In recent years, bone has been widely accepted as an endocrine organ to regulate energy metabolism. Our previous study found the increasing energy-consuming and obesity-resistance phenotype of the global LGR4 knok-out（LGR4m/m）mice mainly due to browning of white adipose tissue, LGR4 knockdown of adipose precursor cells does not fully explain the differentiation of adipose precursor cells toward brown-like adipocytes.

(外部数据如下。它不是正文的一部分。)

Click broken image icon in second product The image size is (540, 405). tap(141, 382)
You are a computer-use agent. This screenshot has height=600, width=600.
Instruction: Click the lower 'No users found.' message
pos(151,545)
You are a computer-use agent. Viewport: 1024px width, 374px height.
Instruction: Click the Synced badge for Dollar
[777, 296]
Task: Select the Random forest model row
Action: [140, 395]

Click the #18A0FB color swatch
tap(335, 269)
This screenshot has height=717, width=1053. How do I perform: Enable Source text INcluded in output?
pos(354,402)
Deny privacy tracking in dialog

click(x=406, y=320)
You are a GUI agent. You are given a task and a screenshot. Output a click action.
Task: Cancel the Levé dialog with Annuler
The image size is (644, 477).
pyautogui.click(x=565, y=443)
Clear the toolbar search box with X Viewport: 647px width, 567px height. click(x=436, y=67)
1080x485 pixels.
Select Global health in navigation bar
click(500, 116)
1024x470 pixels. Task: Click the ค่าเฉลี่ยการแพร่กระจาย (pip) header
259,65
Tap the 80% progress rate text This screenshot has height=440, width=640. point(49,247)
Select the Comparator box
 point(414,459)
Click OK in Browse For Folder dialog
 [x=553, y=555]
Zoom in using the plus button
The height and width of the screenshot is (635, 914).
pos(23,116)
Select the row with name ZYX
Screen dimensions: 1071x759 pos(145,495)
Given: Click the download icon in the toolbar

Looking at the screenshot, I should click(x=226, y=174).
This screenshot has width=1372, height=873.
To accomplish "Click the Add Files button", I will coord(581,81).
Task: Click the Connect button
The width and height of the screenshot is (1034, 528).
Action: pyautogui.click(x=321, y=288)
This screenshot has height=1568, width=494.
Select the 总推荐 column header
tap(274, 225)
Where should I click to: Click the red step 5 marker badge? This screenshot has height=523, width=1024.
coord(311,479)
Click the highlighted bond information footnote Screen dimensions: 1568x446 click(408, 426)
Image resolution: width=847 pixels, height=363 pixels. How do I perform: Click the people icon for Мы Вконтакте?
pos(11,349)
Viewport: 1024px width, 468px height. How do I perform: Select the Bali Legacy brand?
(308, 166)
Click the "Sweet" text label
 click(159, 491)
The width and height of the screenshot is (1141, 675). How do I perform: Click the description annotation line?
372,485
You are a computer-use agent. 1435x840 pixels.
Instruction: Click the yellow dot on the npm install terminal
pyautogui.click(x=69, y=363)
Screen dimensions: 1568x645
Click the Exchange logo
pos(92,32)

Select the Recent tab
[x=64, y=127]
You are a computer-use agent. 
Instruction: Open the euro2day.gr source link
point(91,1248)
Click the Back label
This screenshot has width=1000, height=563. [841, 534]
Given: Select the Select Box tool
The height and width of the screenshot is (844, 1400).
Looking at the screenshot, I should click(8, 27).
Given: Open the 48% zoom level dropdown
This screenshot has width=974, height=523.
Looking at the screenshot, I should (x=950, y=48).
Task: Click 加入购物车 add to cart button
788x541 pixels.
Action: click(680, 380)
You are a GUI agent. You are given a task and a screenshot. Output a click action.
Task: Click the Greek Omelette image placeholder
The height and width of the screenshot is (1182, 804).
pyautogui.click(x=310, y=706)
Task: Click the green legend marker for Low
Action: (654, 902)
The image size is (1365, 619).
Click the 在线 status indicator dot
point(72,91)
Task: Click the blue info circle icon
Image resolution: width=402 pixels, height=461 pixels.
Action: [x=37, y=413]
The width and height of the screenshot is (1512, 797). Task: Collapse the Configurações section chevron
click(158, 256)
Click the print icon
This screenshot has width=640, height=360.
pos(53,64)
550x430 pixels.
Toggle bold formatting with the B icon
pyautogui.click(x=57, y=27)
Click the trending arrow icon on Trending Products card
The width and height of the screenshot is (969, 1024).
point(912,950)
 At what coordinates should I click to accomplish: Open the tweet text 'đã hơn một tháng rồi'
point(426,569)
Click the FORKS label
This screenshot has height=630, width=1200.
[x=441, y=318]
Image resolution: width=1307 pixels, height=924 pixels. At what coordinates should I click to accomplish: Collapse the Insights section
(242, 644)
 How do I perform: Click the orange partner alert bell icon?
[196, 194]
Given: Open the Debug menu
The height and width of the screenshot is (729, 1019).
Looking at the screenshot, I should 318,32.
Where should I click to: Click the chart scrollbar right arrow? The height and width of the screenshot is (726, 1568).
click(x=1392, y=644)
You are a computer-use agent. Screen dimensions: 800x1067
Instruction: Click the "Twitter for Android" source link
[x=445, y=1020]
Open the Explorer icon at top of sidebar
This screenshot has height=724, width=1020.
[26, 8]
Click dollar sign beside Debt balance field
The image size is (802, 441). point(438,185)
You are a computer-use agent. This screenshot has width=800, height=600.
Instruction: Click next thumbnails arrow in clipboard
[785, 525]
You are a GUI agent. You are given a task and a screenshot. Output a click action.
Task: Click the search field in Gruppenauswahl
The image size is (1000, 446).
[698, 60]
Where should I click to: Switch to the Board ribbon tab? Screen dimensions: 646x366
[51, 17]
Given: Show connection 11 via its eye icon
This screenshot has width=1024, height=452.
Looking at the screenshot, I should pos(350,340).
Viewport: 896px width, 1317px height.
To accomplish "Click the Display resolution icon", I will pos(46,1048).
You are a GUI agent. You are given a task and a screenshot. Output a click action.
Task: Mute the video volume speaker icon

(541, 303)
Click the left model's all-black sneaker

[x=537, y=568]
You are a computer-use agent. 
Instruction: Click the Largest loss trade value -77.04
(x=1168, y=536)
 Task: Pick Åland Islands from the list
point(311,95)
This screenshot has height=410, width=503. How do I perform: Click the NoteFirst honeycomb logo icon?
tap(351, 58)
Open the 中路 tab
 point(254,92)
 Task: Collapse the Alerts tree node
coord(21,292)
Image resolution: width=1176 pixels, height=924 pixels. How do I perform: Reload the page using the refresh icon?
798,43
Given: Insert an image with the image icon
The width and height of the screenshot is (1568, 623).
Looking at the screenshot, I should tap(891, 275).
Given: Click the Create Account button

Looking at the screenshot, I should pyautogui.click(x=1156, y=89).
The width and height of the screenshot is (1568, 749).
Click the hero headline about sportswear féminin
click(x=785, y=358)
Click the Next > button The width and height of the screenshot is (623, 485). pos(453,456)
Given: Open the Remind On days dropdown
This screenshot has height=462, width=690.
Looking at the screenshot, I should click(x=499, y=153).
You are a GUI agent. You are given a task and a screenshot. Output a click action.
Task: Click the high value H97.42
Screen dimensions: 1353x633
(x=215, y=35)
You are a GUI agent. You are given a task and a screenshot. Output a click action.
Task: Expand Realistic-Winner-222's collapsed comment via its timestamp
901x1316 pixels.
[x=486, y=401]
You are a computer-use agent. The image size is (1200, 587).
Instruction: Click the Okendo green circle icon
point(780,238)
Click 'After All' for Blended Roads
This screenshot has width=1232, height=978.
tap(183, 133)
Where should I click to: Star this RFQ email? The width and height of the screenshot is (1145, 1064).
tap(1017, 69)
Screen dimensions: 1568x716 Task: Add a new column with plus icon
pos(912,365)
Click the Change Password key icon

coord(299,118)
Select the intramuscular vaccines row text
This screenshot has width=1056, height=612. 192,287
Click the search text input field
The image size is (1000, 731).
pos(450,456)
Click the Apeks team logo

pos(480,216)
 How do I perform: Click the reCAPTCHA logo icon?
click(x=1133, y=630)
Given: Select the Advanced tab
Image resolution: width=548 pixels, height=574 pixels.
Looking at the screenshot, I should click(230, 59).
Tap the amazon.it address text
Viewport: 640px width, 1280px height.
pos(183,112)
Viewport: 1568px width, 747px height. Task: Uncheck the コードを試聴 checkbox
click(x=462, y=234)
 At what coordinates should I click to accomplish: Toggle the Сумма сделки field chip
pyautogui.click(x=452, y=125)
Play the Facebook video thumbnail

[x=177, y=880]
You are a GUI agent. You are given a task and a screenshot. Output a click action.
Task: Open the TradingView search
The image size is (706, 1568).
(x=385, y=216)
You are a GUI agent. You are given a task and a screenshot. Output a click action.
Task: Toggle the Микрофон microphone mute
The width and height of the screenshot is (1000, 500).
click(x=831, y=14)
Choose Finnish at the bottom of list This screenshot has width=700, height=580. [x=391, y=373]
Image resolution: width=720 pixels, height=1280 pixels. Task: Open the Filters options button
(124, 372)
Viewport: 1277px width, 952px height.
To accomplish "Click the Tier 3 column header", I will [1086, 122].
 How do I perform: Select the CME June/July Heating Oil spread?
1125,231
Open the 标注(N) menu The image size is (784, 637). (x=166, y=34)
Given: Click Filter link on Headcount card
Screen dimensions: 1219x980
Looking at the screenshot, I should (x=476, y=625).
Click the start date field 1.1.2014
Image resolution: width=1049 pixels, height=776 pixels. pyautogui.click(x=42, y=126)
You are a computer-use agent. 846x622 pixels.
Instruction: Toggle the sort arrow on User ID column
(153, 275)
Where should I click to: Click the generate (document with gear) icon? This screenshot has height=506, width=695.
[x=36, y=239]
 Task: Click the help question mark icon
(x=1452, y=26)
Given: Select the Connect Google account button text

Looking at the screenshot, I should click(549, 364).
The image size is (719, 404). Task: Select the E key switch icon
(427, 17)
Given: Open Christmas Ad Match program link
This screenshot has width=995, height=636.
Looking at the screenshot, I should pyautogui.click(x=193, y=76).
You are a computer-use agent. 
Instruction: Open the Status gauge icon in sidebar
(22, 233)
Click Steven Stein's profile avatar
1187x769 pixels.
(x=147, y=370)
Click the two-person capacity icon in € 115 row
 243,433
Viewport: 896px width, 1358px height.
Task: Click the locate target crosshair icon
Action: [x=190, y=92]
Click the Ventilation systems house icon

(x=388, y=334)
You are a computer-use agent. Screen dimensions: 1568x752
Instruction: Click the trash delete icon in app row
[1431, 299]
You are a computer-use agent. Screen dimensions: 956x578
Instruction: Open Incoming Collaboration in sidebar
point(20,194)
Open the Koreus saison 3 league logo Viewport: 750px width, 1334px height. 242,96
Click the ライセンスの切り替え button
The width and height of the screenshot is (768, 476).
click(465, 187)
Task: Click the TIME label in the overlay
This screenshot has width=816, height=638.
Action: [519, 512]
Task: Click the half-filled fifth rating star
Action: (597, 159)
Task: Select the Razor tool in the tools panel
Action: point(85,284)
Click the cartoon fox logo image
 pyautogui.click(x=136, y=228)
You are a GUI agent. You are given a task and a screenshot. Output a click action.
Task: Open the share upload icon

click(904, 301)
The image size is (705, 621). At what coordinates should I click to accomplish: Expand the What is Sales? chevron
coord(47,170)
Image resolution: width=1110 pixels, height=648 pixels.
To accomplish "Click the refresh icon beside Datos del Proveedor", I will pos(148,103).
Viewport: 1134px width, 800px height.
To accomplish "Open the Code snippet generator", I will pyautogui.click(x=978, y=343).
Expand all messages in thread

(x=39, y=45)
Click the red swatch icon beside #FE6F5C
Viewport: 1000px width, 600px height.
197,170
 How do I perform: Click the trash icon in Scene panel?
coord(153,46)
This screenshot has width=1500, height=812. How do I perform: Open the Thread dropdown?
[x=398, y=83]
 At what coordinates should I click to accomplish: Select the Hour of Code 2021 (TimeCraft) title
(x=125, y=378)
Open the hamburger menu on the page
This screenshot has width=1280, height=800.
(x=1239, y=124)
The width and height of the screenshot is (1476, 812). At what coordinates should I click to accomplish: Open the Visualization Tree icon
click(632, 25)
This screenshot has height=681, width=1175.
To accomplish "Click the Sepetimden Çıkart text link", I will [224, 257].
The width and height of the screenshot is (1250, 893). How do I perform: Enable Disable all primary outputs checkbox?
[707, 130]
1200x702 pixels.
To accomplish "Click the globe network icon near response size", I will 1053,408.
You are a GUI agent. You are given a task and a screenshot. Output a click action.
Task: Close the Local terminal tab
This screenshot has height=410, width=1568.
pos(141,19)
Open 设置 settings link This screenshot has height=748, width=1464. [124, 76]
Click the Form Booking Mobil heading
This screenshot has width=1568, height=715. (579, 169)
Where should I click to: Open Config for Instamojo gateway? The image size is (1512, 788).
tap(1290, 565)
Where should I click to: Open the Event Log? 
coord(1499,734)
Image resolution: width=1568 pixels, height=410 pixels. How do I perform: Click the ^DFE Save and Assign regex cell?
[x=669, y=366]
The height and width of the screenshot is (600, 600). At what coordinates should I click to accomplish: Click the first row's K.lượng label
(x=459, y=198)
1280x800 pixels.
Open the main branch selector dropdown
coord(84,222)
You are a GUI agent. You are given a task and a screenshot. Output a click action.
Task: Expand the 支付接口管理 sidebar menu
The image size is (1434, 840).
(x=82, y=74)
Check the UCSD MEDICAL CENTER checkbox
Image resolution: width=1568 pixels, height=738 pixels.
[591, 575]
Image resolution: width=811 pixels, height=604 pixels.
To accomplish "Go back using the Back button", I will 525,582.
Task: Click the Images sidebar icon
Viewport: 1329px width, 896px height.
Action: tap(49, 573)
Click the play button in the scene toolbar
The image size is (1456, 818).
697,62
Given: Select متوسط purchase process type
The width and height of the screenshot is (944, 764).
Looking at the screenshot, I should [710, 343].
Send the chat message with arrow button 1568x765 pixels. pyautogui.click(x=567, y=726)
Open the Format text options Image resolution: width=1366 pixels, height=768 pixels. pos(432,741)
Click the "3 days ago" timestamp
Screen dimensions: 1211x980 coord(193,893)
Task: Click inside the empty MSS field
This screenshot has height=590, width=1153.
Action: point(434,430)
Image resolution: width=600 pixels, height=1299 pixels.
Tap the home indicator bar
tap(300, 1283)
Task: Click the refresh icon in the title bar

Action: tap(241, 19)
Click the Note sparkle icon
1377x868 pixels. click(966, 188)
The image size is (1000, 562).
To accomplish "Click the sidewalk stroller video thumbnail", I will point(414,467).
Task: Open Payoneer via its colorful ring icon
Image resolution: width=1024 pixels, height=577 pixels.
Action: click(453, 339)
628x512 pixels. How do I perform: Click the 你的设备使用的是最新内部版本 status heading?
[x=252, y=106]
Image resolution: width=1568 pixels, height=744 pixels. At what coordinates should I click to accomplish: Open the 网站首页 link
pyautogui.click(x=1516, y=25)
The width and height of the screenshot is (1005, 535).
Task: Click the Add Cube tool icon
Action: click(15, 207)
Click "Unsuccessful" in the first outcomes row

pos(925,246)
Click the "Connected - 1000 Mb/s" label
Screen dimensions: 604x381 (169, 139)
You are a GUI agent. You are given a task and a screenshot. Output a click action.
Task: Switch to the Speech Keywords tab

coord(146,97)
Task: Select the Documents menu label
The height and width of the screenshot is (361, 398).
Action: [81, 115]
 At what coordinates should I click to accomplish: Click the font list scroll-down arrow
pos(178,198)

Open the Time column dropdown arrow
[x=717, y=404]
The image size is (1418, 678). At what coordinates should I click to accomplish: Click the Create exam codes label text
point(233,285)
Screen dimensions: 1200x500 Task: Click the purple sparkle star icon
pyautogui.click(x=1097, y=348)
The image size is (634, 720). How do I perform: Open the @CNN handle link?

Our group initially found that mice with osteoblast-specific knockout (LGR4osb-/-) showed an energy metabolism phenotype similar to that of global knockout mice, and SOST levels that promote browning of white fat and is secreted specifically by osteocytes increased. Thus osteoblastic LGR4 may be involved in the regulation of energy metabolism by regulating SOST. With the use of LGR4osb-/- mice，LGR4 knock-down lentivirus in osteoblast and so on，we aim to explore regulation and mechanism of osteogenic LGR4 on energy metabolism by regulating SOST expression. This project shed light on illustrating the common pathway in the pathogenesis of osteoporosis and obesity and thus discovering new target in prevention and treatment of these diseases.